### Work item:
The answer must consist of every line from the entries below that contains the word "Given".

━━━━━ Input data ━━━━━

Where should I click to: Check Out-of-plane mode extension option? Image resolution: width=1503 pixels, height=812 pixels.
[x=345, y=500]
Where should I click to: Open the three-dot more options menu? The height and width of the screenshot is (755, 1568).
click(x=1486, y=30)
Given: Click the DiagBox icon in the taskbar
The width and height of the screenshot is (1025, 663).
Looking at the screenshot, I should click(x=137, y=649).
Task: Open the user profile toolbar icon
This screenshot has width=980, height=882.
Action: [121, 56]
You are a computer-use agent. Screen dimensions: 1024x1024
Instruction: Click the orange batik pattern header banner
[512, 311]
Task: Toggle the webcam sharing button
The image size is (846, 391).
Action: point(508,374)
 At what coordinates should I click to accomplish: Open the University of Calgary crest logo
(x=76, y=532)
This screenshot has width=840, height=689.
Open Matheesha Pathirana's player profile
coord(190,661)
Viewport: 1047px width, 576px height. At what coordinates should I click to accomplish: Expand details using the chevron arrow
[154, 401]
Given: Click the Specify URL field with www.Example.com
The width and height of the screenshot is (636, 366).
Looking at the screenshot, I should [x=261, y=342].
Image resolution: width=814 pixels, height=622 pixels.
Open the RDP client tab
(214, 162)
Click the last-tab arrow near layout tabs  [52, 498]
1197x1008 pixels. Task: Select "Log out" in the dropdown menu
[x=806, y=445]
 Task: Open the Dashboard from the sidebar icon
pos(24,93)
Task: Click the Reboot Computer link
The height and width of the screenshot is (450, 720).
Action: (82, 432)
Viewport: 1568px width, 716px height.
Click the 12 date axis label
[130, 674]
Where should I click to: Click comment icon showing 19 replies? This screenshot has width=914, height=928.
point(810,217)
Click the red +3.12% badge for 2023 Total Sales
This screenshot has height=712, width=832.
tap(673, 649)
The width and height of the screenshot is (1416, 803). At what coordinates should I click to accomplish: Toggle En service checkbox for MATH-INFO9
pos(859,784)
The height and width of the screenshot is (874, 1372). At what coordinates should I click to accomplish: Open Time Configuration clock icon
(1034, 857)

━━━━━

### Task solution:
Given: Click the DiagBox icon in the taskbar
Given: Click the Specify URL field with www.Example.com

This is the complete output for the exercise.